Summary: Crash if I scroll the page while keeping the cursor on the link - M17rc1 [@ nsEventStateManager::ForceViewUpdate] → M17rc1 [@ nsEventStateManager::ForceViewUpdate] Crash if I scroll the page while keeping the cursor on the link
Comment 20•20 years ago
|
||
Looking at timeless's comment #14, would a simple null check be enough to fix this crash? I've been able to easily reproduce this with the reports url and steps. Just go to http://www.skullknight.net/yabbse and left-click and hold the mouse button over a link and then try scrolling with the mouse wheel...boom! There are quite a few of these crashes with Mozilla 1.7beta and rc1 so a fix for this would be nice for 1.7 final.
Updated•20 years ago
|
Flags: blocking1.7?
Comment 21•20 years ago
|
||
This testcase crashes linux trunk 2004051107, although I can't get it to happen consistently, maybe 1 out of 3 times. Click the link and hold the click while scrolling with the mousewheel. Sometimes it seems to help if you move the mouse a little bit (a pixel or two), but I can't really tell for sure.
Comment 22•20 years ago
|
||
gdb says vm is 0x1 (as is aView->mViewManager) valgrind sees this: Invalid read of size 4 nsIView::GetViewManager() const (nsIView.h:160) nsEventStateManager::DoScrollText() (nsEventStateManager.cpp:1775) nsEventStateManager::PostHandleEvent() (nsEventStateManager.cpp:2060) PresShell::HandleEventInternal() (nsPresShell.cpp:6124) PresShell::HandleEvent() (nsPresShell.cpp:5965) nsViewManager::HandleEvent() (nsViewManager.cpp:2197) nsViewManager::DispatchEvent() (nsViewManager.cpp:1939) HandleEvent() (nsView.cpp:76) Address 0x780913A4 is 4 bytes inside a block of size 84 free'd operator delete() (vg_replace_malloc.c:134) nsView::operator delete() (nsView.h:75) nsView::~nsView() (nsView.cpp:157) nsIView::Destroy() (nsView.cpp:241) nsFrame::Destroy() (nsFrame.cpp:643) nsSplittableFrame::Destroy() (nsSplittableFrame.cpp:71) nsContainerFrame::Destroy() (nsContainerFrame.cpp:170) nsPositionedInlineFrame::Destroy() (nsInlineFrame.cpp:1103)
Keywords: testcase
Comment 23•20 years ago
|
||
Andrew's testcase doesn't crash for me on Windows. I've been trying to narrow down a simpler testcase with the yabbse source, but no luck. I wonder if it's due to the many <b /> tags? We should probably find some one to assign this to.
Comment 24•20 years ago
|
||
Andrew's testcase doesn't crash for me on Windows.
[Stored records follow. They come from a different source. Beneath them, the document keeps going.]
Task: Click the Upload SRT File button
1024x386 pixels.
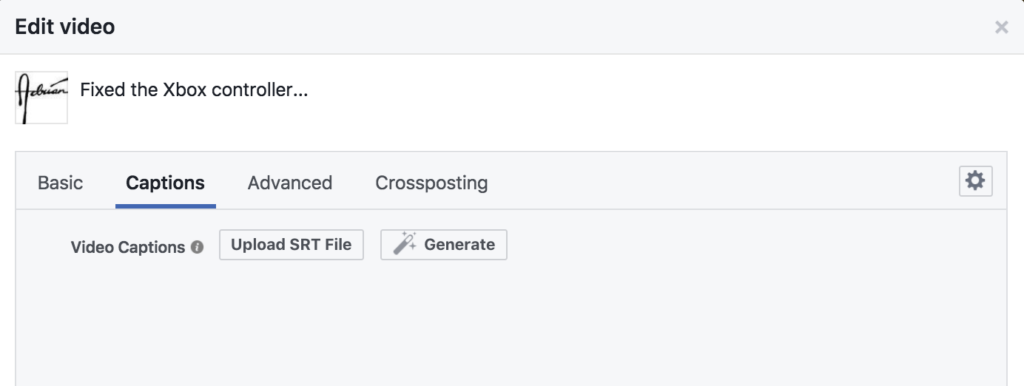Action: (x=291, y=245)
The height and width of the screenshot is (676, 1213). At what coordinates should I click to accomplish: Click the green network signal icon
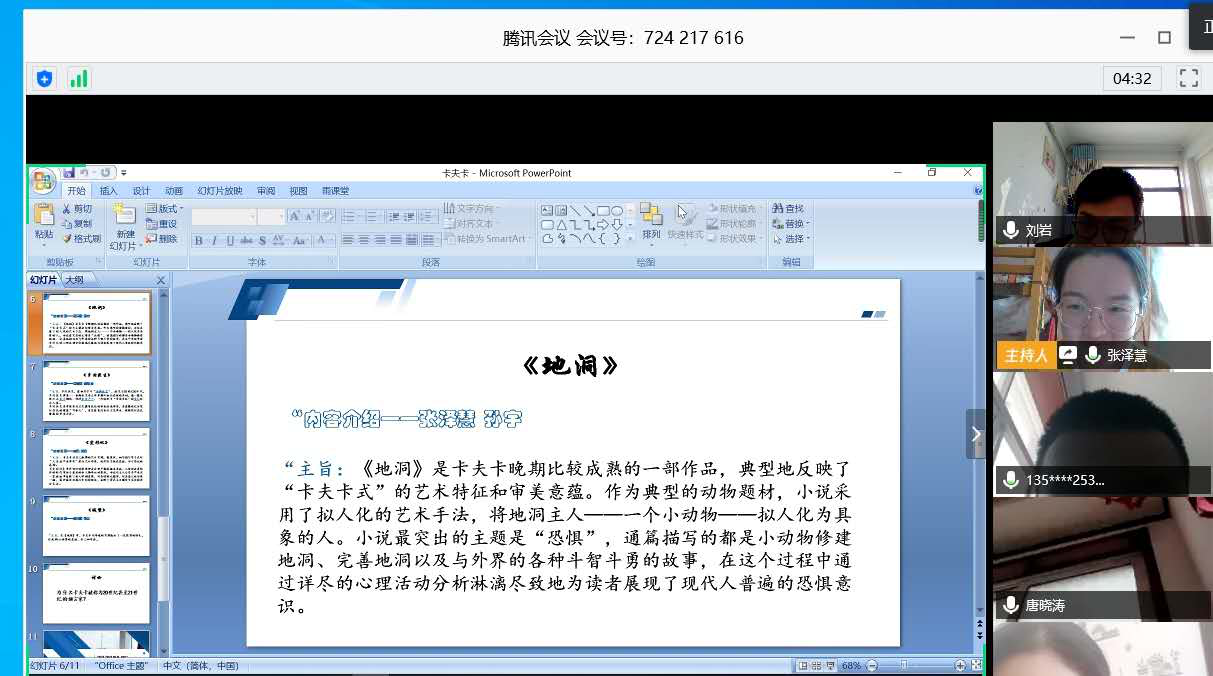click(78, 78)
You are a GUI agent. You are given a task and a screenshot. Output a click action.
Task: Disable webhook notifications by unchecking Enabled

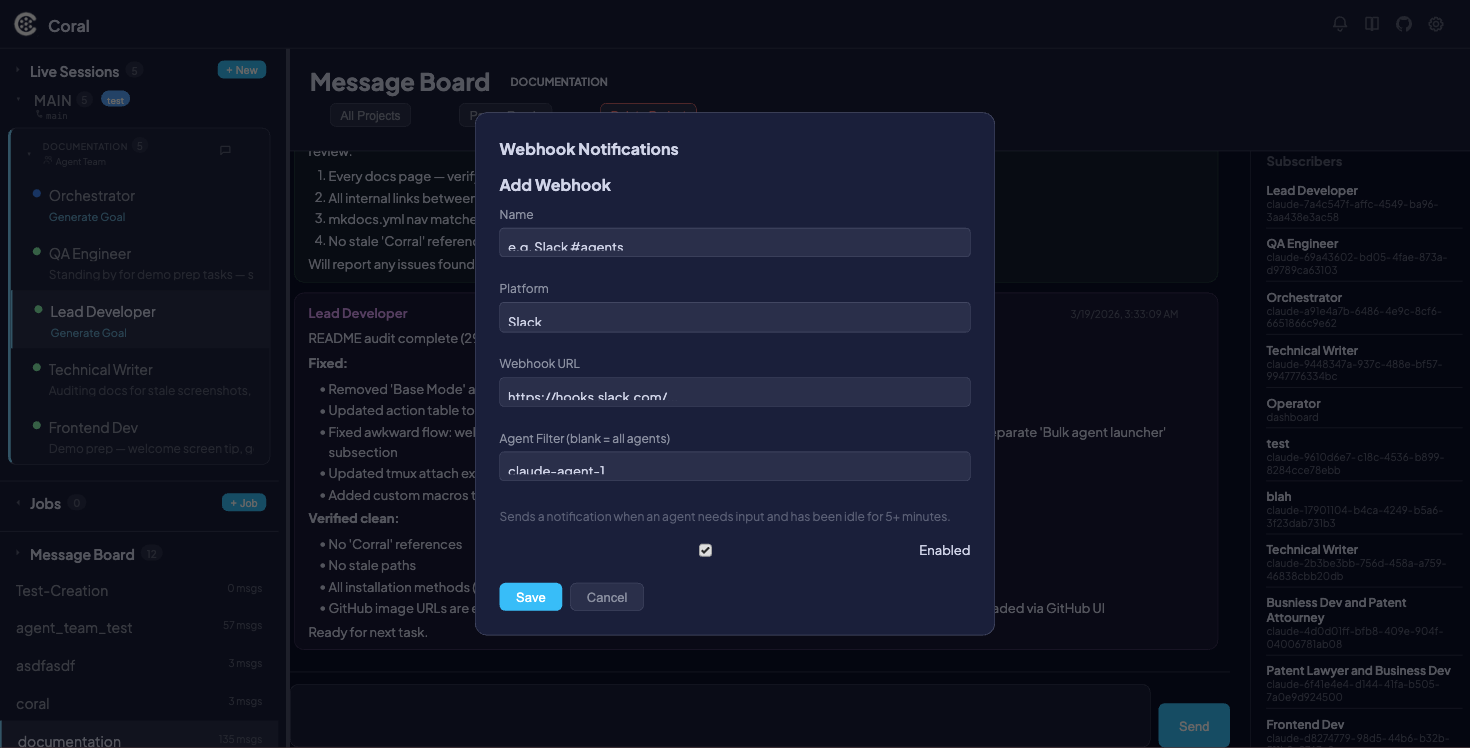tap(705, 550)
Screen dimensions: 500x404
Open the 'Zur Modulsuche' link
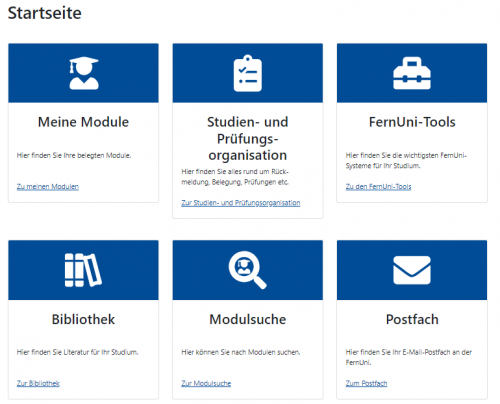coord(206,383)

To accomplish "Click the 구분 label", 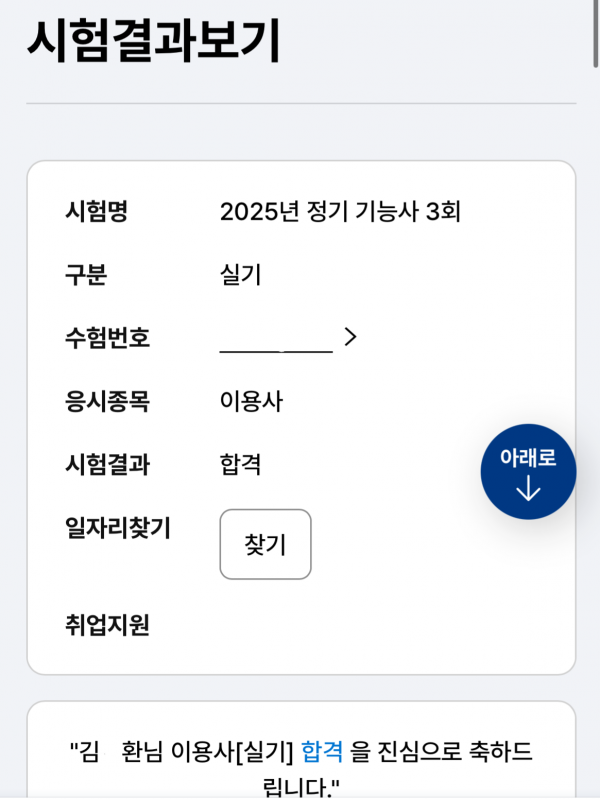I will [86, 275].
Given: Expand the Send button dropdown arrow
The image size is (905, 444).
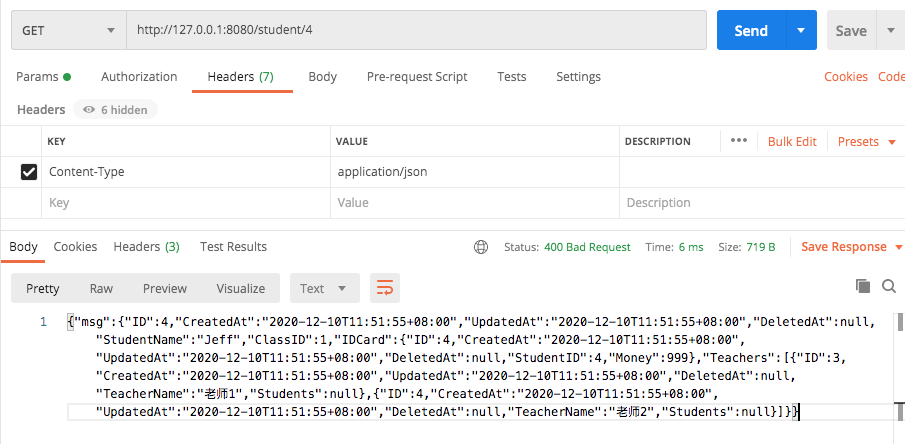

I've been trying to narrow down a simpler testcase with the yabbse source, but no luck. I wonder if it's due to the many <b /> tags? We should probably find some one to assign this to.
Reporter | ||
Comment 25•20 years ago
|
||
Another YaBBSE board is also giving the same error. It seems like only the boards wich have their links going down when mouse is over them do crash You can test with this board: http://www.thehawks.org/hawks/forum/ You don't need to register the forum to make it crash ;) just test with the "Forgot password?" or "YaBBSE" last links, but first you'll need to resize your window so that it becomes smaller than actual login webpage size. Inside the board its stil crashing of course. The weird thing is that the first three links of this particular page don't make it crash for me ("Login", "Register" and "-here-" and the logo) if smoothscrolling is activated. If it's not, all of them make it crash. I tested this on Mozilla/5.0 (X11; U; Linux i686; en-US; rv:1.6) Gecko/20040207 Firefox/0.8
Reporter | ||
Comment 26•20 years ago
|
||
> The weird thing is that the first three links of this particular page don't
> make it crash for me ("Login", "Register" and "-here-" and the logo) if
> smoothscrolling is activated.
> If it's not, all of them make it crash.
Forget my statement there, in fact it's still crashing w smoothscrolling on, but
a lot less frequently. especially if you take your time doing it: the link going
down, with the "dot box" around it and then scrolling down.
Comment 27•20 years ago
|
||
This crash happens in Firefox as well. It happens to me at http://gemal.dk/mozilla/blogupdates.html - Blogupdates site. Steps to reproduce: - Hover over Updated column. A div will pop up. - Left-click on the link in the div and hold. - Try to scroll with mouse wheel. - boom
Comment 28•20 years ago
|
||
Updating summary with M17rc2. This is still crashing for me with Mozilla 1.7 rc2 (even though it has not shown up in the top 20 crash list yet). Since we have a reproducible testcase, it would still be nice to get a fix for 1.7.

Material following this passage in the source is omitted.